Ultrasonic Imaging (Impact Factor: 1.16). 07/2013; 35(3):214-34. DOI: 10.1177/0161734613495524
Source: PubMed

ABSTRACT Reported here is a phantom-based comparison of methods for determining the power spectral density (PSD) of ultrasound backscattered signals. Those power spectral density values are then used to estimate parameters describing α(f), the frequency dependence of the acoustic attenuation coefficient. Phantoms were scanned with a clinical system equipped with a research interface to obtain radiofrequency echo data. Attenuation, modeled as a power law α(f)= α0 f (β), was estimated using a reference phantom method.

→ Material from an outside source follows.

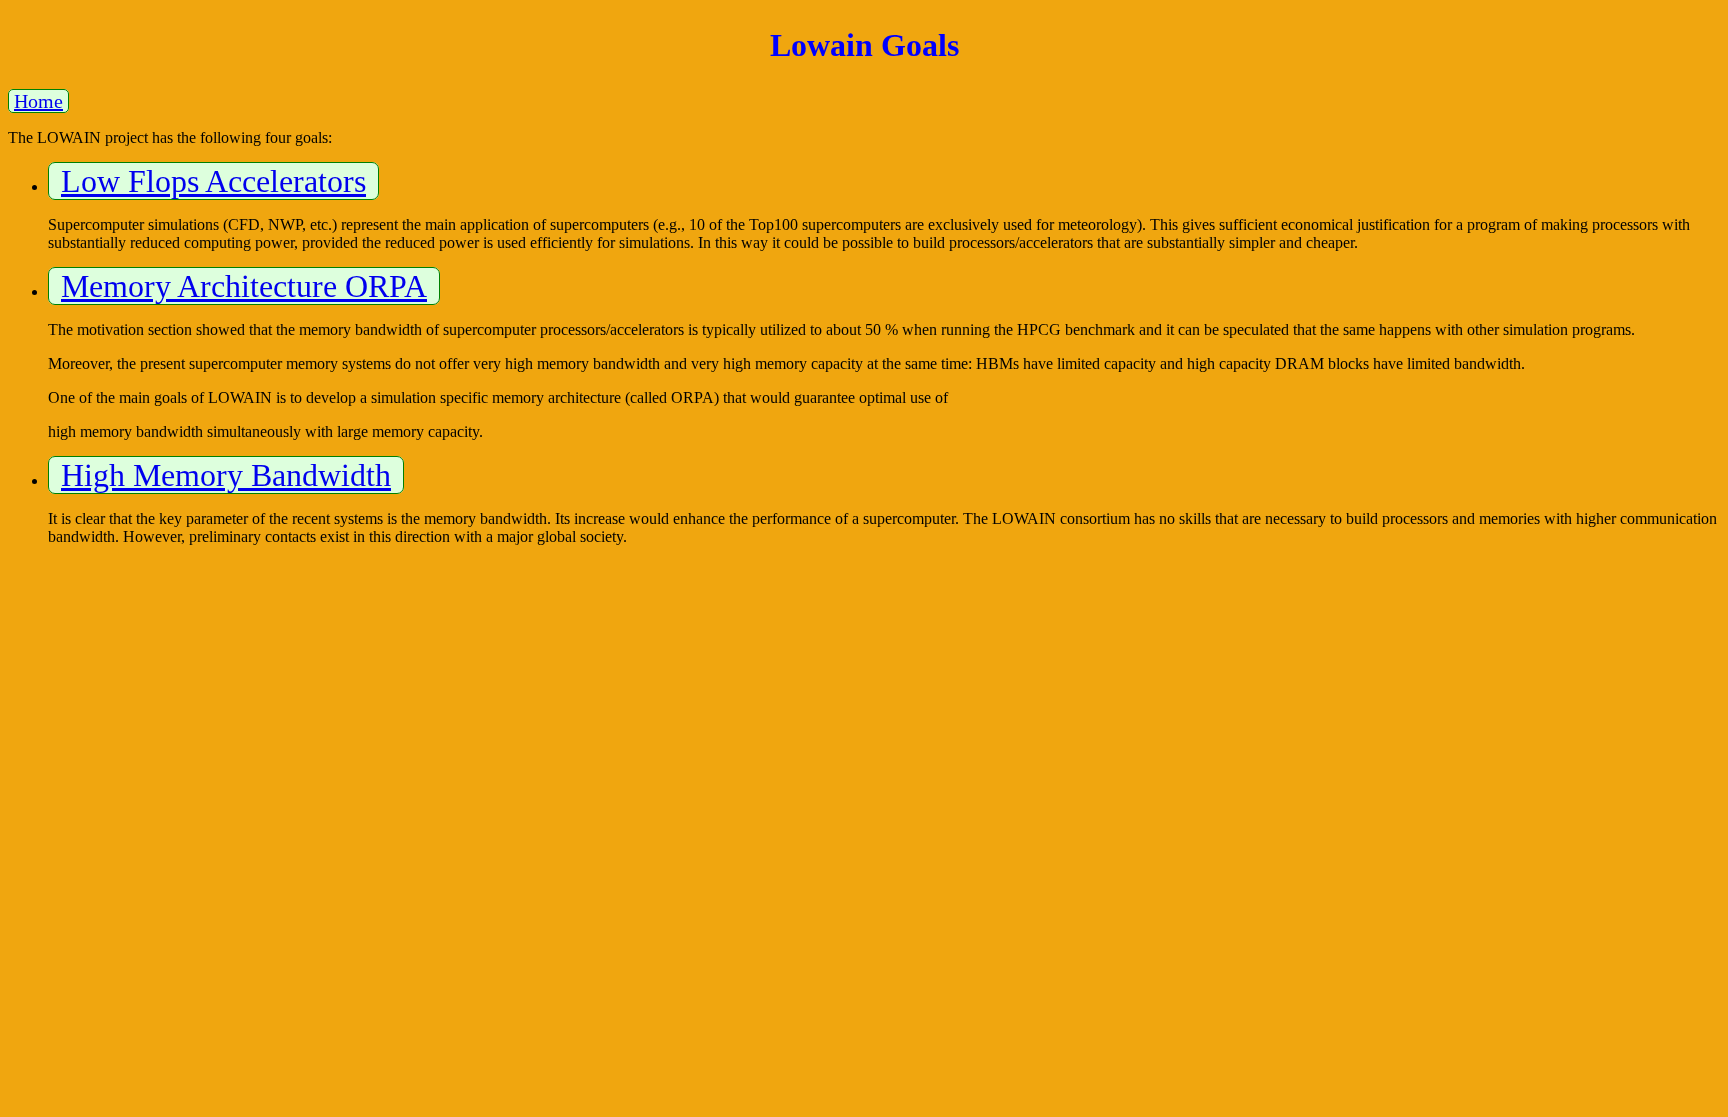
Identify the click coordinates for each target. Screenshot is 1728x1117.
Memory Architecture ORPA (244, 286)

The power spectral density was estimated using the short-time Fourier transform (STFT), Welch's periodogram, and Thomson's multitaper technique, and performance was analyzed when limiting the size of the parameter-estimation region. Errors were quantified by the bias and standard deviation of the α0 and β estimates, and by the overall power-law fit error (FE). For parameter estimation regions larger than ~34 pulse lengths (~1 cm for this experiment), an overall power-law FE of 4% was achieved with all spectral estimation methods. With smaller parameter estimation regions as in parametric image formation, the bias and standard deviation of the α0 and β estimates depended on the size of the parameter estimation region. Here, the multitaper method reduced the standard deviation of the α0 and β estimates compared with those using the other techniques. The results provide guidance for choosing methods for estimating the power spectral density in quantitative ultrasound methods.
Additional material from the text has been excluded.